Unemployed

It just amazes me the lengths that I will go to and the things that I can find to do to avoid doing the unpleasant things that I really need to do. Even things that I don't necessarily want to do or typically enjoy doing. Take blog posting for example. Something that I often put off doing for days, weeks, even months at a time.

Here I am, unemployed for a month now (OMG ... I can't believe it's been a month now!), in desperate need of a job, combing through online want-ads, looking at job postings that aren't real jobs anyway, or are crap jobs, or part-time jobs, or offer no benefits, or pay minimum-wage, or I don't qualify for because I don't have a bachelor's degree, blah, blah, blah - to the point where I can't stand the thought of another moment of job-hunting! so I post on my blog instead.

ARGH! This economy sucks!

Riddle me this

So here's the thing ... how can a girl who hates running so much miss running so much?

I was struggling. Every second or third day I would get into this horrible mood. I wasn't sure what was wrong with me, why I felt so pissy. I was not PMSing. I was quite happy with my life, job, situation, etc. So what the hell was wrong with me? Turns out - there I was training for an upcoming half marathon - and I hated running. I was pissy every second or third day because every second or third day I had to run. A friend pointed it out to me. Then proceeded to tell me that maybe running wasn't my thing. EXCUSE ME?!?! I am about as stubborn as they get - and a bit rebellious. Challenge accepted! That was all I needed to get me going. I was going to run and I was going to like it! Running was going to be "my thing" even if it killed me, damnit!

But I continued to struggle. I continued to hate it. Much to my dismay.

The 13 mile bus ride up the canyon felt like it took forever! I just kept thinking, "This bus ride is only 13 miles. And it is so long. And this is how far I have to run. All the way back down this canyon." (Interesting to note that the night before the race as I was driving back to my hotel in Green River I saw a sign that read, "Green River 13 miles" and I thought at that time as well, "This is how far I have to run tomorrow". I thought I would NEVER reach Green River!)
I ran it.

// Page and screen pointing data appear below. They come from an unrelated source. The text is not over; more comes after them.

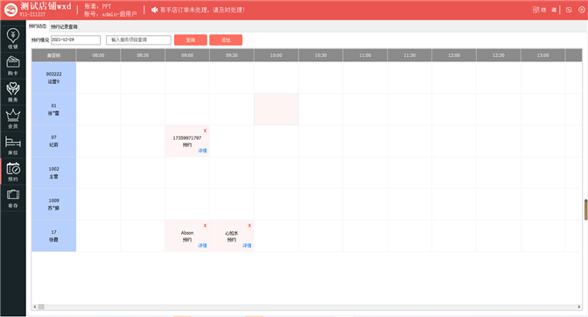Open 详情 link of Abson appointment
The height and width of the screenshot is (317, 588).
202,245

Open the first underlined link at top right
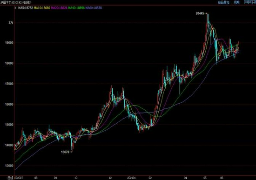pyautogui.click(x=223, y=2)
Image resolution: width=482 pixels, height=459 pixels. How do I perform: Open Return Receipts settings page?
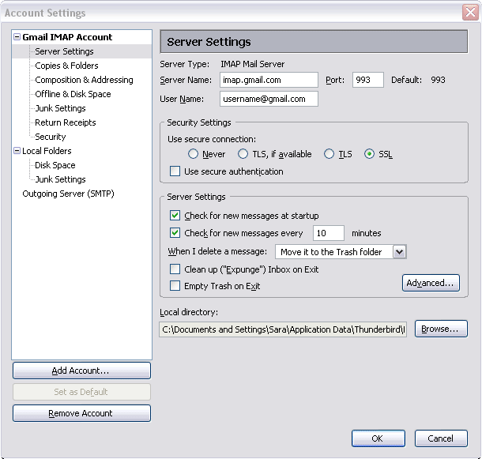pyautogui.click(x=65, y=122)
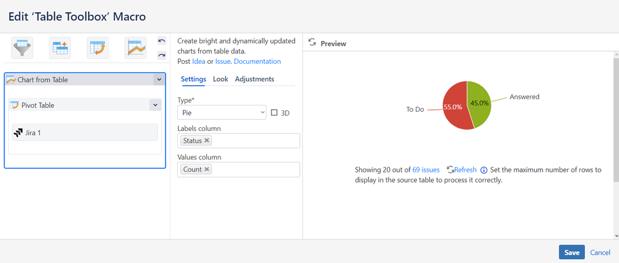This screenshot has width=619, height=263.
Task: Add the Table Filter macro (funnel icon)
Action: pos(22,48)
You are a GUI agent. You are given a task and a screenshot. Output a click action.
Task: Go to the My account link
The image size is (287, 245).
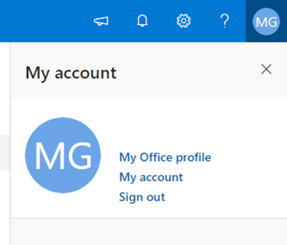(151, 177)
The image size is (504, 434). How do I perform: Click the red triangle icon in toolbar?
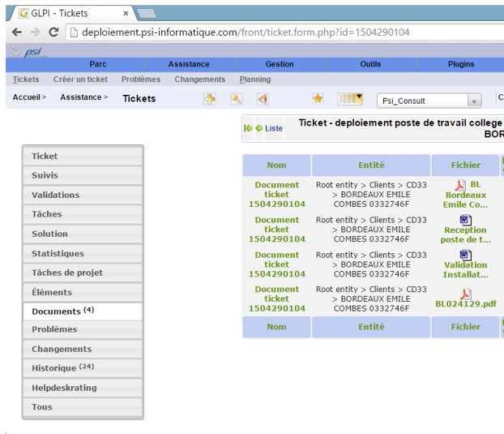262,99
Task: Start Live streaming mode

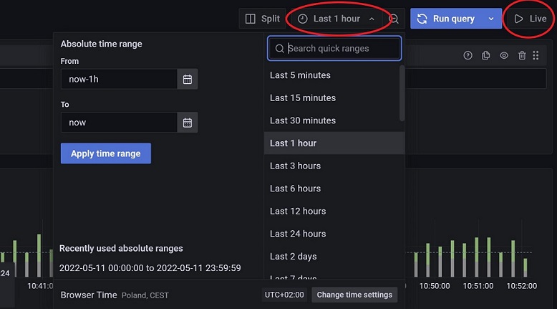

I actually enjoyed it until the pain set in. And I hurt terribly for the next few days.

I have now taken 2 weeks off to recover. Two weeks of no running. It should be bliss, right? I should be in heaven and happy and no more pissiness. But I'm pissy!

A few days ago I was driving to work and there were runners out on the road and I longed for that. I actually ached to be there with them. How can a girl who hates to run miss it so much?